〈王氏へのインタビューは、野村克也氏(享年84)が急逝する1週間前に行なった。その後、王氏は「まさかと思いました。同じ時代を悪戦苦闘しながら戦った戦友が亡くなるのは残念で仕方ない。戦っている中で葛藤がある。ノムさんにもあったと思う。(天国で)カネさんと色んな話をしてほしい」と談話を発表した〉
カネさん(金田正一氏)や野村さん、長嶋(茂雄)さん、僕が入った頃の野球に比べて、今はどんどんレベルが上がり、野球が変わってきています。時代の変化に合わせて変えるべきことはたくさんあるが、変えてはいけないこともある。
変わらないのは、自分のやることに絶対的な信念を持って取り組むこと。カネさんも、野村さん、長嶋さん、張本(勲)にしても、自分なりの“型”を持っていた。今は情報が多い時代ですが、自分の“型”をよりよいものに磨くことが大切です。
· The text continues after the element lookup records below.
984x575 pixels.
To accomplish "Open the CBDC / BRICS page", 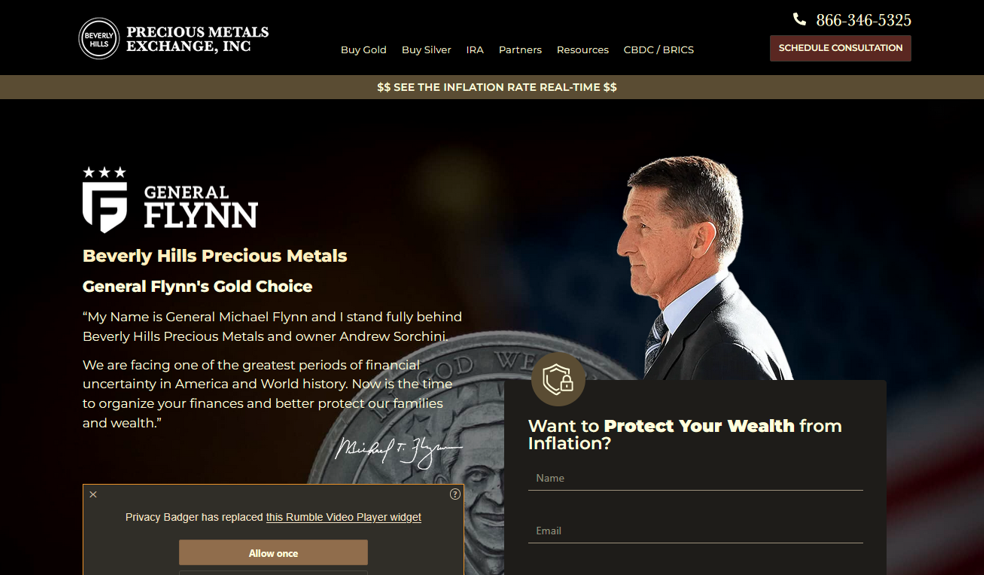I will pyautogui.click(x=658, y=50).

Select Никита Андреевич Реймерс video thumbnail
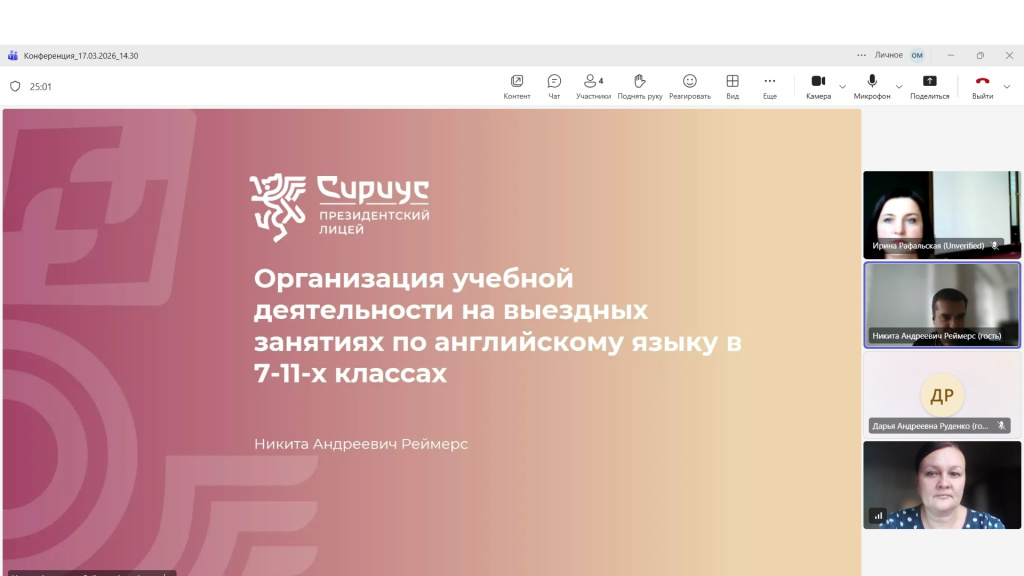941,305
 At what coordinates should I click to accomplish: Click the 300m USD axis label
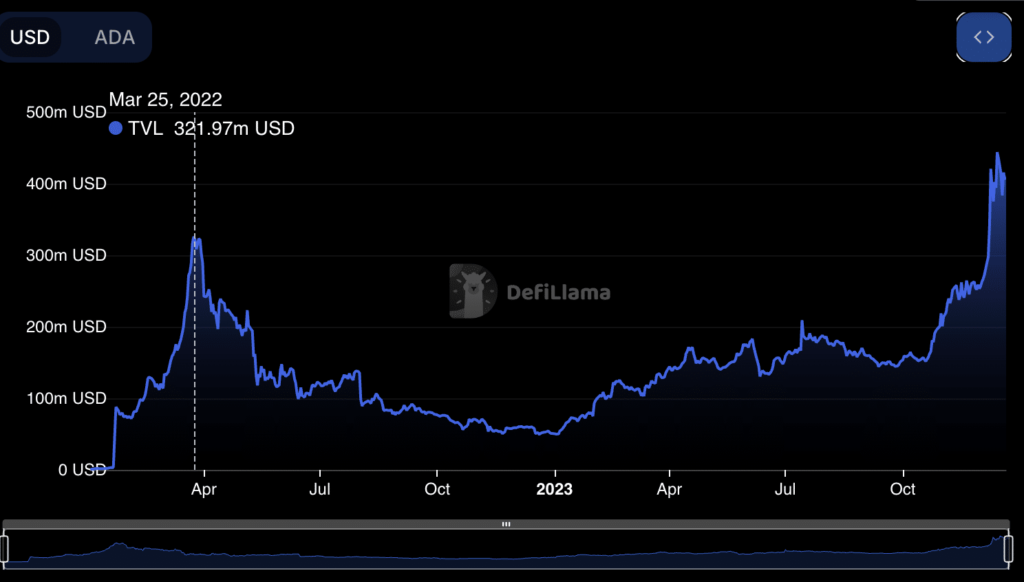66,255
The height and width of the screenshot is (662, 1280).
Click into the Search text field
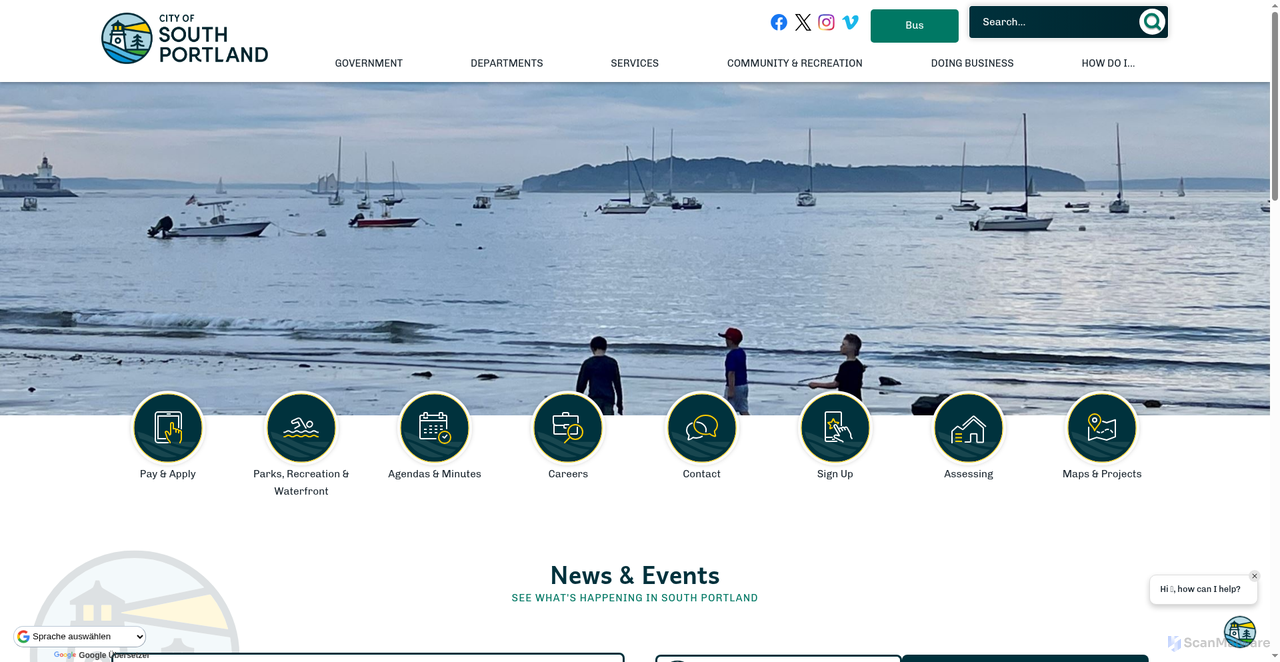click(x=1055, y=22)
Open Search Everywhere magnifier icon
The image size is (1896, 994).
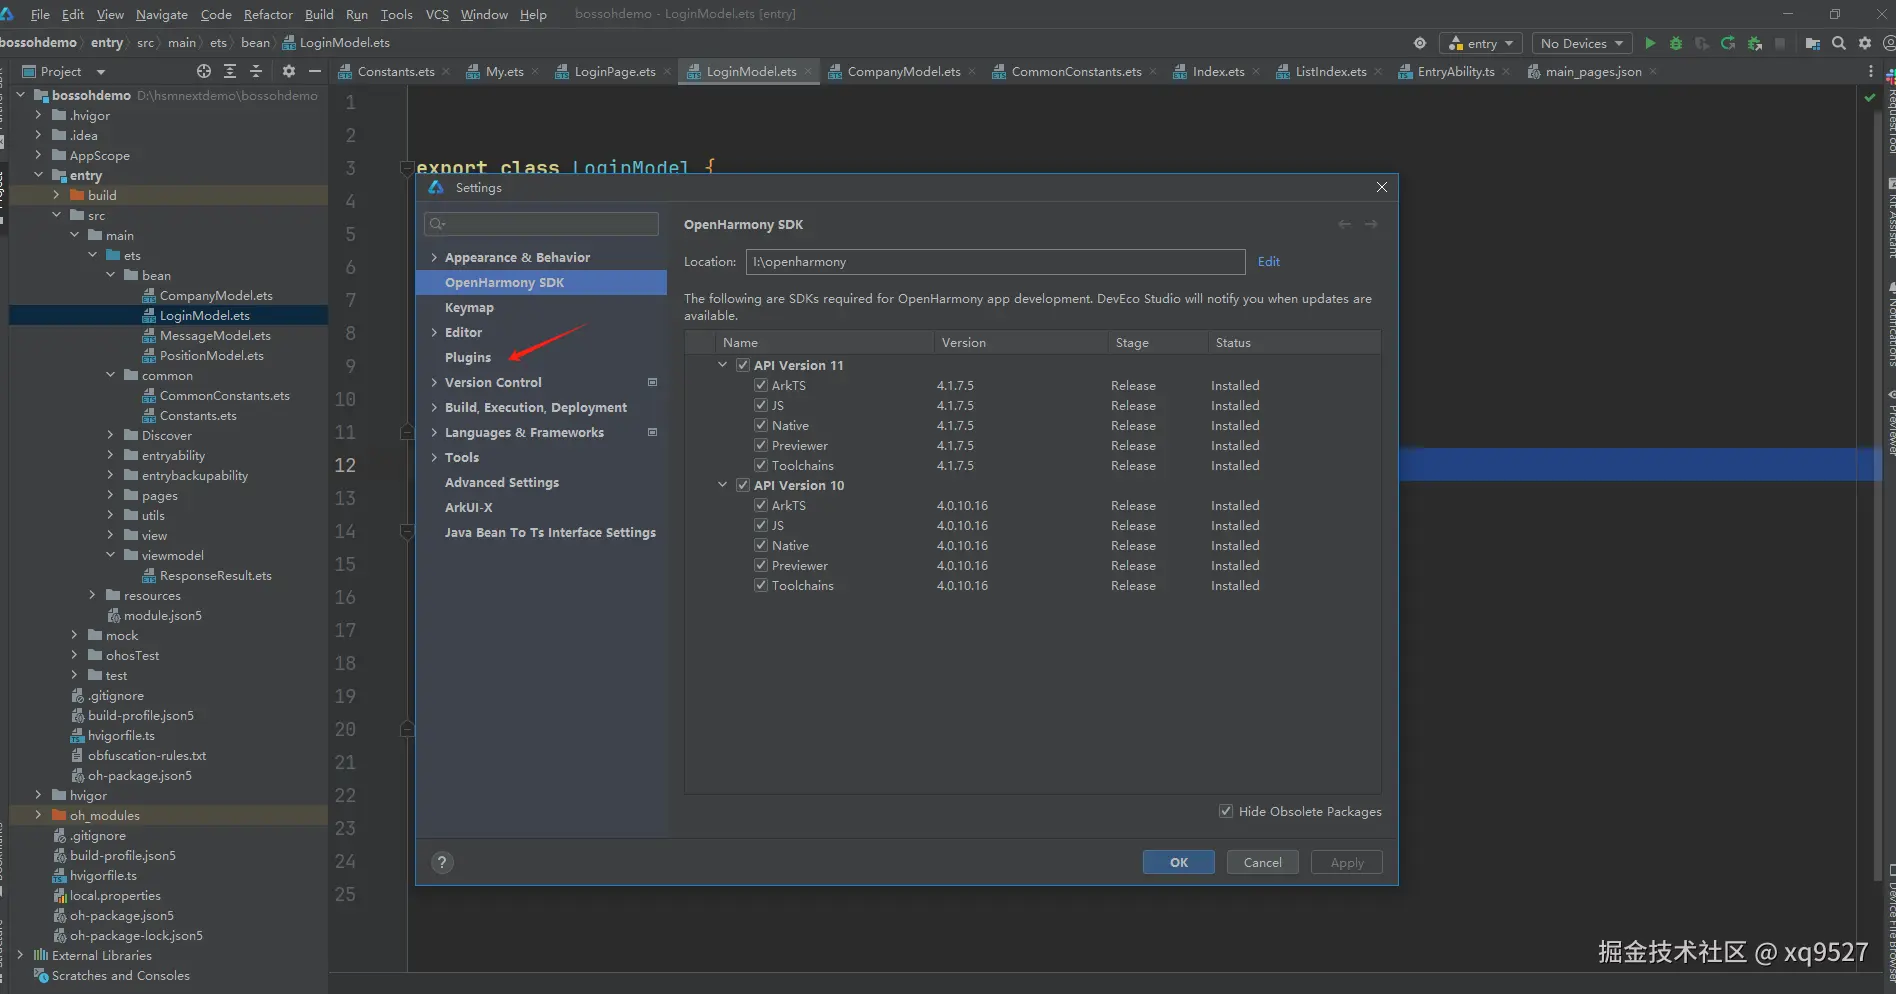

カネさんなら今の時代に投げても成績を残したでしょうね。走り込みや柔軟性で基礎を作り上げたうえで、今の時代に合う「工夫」をしていたと思う。
若い選手には、もっと「工夫」が必要だと言いたい。僕もキャンプでは、ソフトバンクの選手に「今年は2020年型の野球をやらないといけない」と話しています。勝つためには、去年と同じじゃダメなんです。
今年は五輪の年で、野球界にとって勝負の年です。野球が正式種目に復活するけど、今大会で終わりにしてはいけない。五輪も球界も大いに盛り上げていきましょう。